The capacity for data analysis and reporting were observed to be minimal at all levels of health facilities, with only three of 29 (10 %) public primary facilities having visible line graphs in place, mostly for malaria or cholera. None of the private facilities or hospitals conducted their own analyses and none of the facilities had electronic systems/databases for reporting weekly infectious disease data to the district office. Health facility staff reportedly used short message services (SMS) to submit weekly reports, however, lack of airtime voucher and poor telephone networks caused delays or failure to submit.

Standard guidelines

During the study period, there was no specific manual for dengue or any MBVD surveillance and response in place. The national Integrated Disease Surveillance and Response (IDSR) guidelines, which mentions dengue, chikungunya and yellow fever among the priority diseases include only a brief synopsis of yellow fever surveillance, with no guidelines for dengue or chikungunya. Moreover, through document review, the national guidelines were found to be outdated, voluminous, and not user-friendly, and were only available in 4/45 (9 %) of the health facilities. Likewise, none of the facilities had a standard case management manual for any MBVD.

Diagnostic capacity

Laboratory capacity for mosquito-borne viral infections at all health facility levels were found to be insufficient, with limited availability of skilled staff, equipment, and supplies (including rapid diagnostic test kits). None of the health facilities had the capacity to conduct molecular diagnostic techniques for confirmation of any of the MBVDs. Confirmation of suspected dengue/MBVD cases, required transfer of blood samples to the national laboratory in mainland Tanzania – typically by sea ferry, a journey of approximately four hours. Test results were reported to the Zanzibar Ministry of Health within 48 h or longer.

Human resource capacity

A critical scarcity of personnel trained on MBVD surveillance and management was observed at all health facility levels. Only 2 (7 %) of the interviewed public facility in-charges (n = 29) were trained on MBVD surveillance and response, mainly during their degree programmes. None of the interviewed staff at private facilities reported to have received training on MBVD surveillance and response.

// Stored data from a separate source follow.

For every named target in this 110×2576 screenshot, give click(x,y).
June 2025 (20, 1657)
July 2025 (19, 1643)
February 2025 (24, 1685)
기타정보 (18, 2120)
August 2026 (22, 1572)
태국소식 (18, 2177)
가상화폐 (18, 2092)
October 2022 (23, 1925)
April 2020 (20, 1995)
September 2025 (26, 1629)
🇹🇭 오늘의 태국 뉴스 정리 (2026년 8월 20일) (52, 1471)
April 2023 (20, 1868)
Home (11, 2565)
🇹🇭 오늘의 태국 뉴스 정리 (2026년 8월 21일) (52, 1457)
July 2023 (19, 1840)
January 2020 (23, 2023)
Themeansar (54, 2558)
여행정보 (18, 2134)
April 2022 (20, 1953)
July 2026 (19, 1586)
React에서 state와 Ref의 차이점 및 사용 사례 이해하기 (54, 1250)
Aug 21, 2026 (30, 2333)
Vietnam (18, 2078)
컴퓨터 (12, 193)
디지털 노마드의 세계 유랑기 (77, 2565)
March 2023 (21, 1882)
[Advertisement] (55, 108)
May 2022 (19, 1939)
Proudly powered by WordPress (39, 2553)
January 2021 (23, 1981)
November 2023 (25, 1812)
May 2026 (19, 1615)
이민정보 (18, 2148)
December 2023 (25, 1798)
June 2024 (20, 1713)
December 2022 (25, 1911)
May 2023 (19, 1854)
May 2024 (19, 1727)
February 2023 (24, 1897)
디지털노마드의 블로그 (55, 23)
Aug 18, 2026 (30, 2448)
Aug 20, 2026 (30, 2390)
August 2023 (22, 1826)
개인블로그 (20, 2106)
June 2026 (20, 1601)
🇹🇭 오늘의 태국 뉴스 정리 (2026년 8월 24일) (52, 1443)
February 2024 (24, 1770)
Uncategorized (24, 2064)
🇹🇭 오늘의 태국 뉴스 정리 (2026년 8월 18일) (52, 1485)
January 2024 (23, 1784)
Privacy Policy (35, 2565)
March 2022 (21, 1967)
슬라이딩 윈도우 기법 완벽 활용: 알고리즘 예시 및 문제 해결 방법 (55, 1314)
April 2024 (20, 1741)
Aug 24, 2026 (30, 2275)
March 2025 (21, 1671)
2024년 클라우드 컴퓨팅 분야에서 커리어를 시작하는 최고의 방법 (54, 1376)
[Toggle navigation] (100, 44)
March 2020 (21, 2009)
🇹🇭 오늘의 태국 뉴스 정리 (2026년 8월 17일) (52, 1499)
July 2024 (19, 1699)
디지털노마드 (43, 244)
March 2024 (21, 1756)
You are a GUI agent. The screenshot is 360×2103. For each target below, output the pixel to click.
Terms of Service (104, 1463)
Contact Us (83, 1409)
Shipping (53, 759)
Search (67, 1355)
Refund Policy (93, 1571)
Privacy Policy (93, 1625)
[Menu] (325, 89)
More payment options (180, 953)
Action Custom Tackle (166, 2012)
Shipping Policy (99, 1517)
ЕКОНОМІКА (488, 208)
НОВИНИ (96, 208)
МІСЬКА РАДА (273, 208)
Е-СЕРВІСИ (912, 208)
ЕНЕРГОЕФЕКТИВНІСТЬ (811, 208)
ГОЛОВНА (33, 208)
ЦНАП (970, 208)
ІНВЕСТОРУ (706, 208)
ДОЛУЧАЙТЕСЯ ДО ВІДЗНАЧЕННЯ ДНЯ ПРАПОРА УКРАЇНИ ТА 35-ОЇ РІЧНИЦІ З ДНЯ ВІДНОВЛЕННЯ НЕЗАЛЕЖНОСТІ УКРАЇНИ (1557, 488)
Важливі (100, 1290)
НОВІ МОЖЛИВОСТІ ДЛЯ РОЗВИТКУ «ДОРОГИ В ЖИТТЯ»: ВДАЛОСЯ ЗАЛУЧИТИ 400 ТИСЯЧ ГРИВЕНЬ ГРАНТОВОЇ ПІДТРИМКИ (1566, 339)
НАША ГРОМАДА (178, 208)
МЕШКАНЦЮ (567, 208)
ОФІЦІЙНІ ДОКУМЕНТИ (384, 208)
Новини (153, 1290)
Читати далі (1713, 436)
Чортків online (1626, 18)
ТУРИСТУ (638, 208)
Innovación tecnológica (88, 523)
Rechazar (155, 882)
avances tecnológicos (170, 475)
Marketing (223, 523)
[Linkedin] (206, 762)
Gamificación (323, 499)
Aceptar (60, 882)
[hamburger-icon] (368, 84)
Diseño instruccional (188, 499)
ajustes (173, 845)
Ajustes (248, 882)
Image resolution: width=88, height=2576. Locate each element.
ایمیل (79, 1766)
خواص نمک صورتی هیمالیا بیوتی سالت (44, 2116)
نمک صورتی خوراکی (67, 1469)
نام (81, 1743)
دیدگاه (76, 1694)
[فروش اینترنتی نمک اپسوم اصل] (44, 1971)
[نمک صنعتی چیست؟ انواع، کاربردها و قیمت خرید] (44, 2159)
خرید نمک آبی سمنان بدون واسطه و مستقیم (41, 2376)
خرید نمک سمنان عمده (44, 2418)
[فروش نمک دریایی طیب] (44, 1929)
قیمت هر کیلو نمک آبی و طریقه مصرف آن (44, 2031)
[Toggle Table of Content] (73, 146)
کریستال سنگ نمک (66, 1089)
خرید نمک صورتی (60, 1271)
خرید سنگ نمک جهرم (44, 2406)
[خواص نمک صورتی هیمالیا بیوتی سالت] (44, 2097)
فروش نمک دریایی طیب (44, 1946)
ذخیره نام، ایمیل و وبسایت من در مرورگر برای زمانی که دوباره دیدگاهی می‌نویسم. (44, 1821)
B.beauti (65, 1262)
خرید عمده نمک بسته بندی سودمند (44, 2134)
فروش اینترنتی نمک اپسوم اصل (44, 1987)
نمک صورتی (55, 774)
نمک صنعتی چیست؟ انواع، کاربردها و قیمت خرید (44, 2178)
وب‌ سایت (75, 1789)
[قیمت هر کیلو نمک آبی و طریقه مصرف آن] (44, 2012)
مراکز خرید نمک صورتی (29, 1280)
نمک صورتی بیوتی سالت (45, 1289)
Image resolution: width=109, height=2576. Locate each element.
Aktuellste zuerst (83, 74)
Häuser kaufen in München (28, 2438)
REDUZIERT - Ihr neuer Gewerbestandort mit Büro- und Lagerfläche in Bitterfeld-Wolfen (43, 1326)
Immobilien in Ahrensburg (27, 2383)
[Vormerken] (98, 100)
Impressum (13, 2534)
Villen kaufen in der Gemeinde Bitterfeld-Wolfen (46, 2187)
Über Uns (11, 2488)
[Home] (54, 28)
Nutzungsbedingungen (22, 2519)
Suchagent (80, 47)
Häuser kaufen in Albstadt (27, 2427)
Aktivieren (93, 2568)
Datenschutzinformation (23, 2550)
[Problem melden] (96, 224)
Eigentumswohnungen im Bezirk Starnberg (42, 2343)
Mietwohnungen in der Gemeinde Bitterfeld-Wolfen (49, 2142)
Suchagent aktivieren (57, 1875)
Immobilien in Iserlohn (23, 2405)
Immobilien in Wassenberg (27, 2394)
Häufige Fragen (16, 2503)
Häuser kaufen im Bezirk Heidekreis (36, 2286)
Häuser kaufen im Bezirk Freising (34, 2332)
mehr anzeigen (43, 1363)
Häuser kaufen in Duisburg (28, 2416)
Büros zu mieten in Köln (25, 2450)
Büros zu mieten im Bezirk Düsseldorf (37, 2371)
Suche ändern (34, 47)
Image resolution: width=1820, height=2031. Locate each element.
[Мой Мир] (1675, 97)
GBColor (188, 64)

Mosquito-borne viral disease prevention and control measures

Mosquito-borne viral diseases are yet to be recognized as a health priority in Zanzibar as there was no control activity or contingency plan in place. None of the health facilities had routine health education activities or vector control programmes for prevention of dengue and other MBVDs (Table 2).

District readiness

Mosquito-borne viral disease surveillance

The IDSR strategy was introduced in Zanzibar in 2010 involving passive surveillance reliant on routine submission of surveillance forms/reports from health facilities. Majority (8/10, 80 %) of districts reported to have adequate supply of surveillance reporting forms. However, as in the case of health facilities, none of the districts had a web-based computerised system for reporting weekly infectious disease data to the national level, and data analytical capacity was inadequate with only 2 (20 %) districts having visible graphs for data presentation. In addition, there were no regular system for monitoring and evaluation of surveillance activities, information sharing practices, and intercountry communication during outbreaks or for laboratory networking and coordination. Moreover, with the exception of brief guidelines on yellow fever surveillance embedded within the national IDSR guidelines available in 7 (70 %) of the districts, there were no specific manual for MBVD surveillance or standard case management protocols at any of the DHMT offices (Table 3).

Epidemic preparedness

Despite the existence of epidemic management committees in 70 % (7/10) of the districts, none had a schedule for regular meetings for revising, updating, or evaluating their epidemic preparedness and response plans or activities. In addition, inadequate budget allocation was common in all districts, affecting epidemic preparedness and response activities including staff training and provision of health education. Furthermore, mosquito-borne viral disease contingency plans were not available, none of the districts had health education and promotion programmes on MBVDs, and community-based surveillance was not practiced (Table 3).

Human resource capacity

Staff were inadequately trained on MBVDs at the district level. Only 5 (50 %) of the interviewed district staff reported having received training on MBVD (specifically dengue) surveillance, management, and control either through their degree programmes (2/10, 20 %) or short in-service training offered by the Ministry of Health (3/10, 30 %) (Table 3).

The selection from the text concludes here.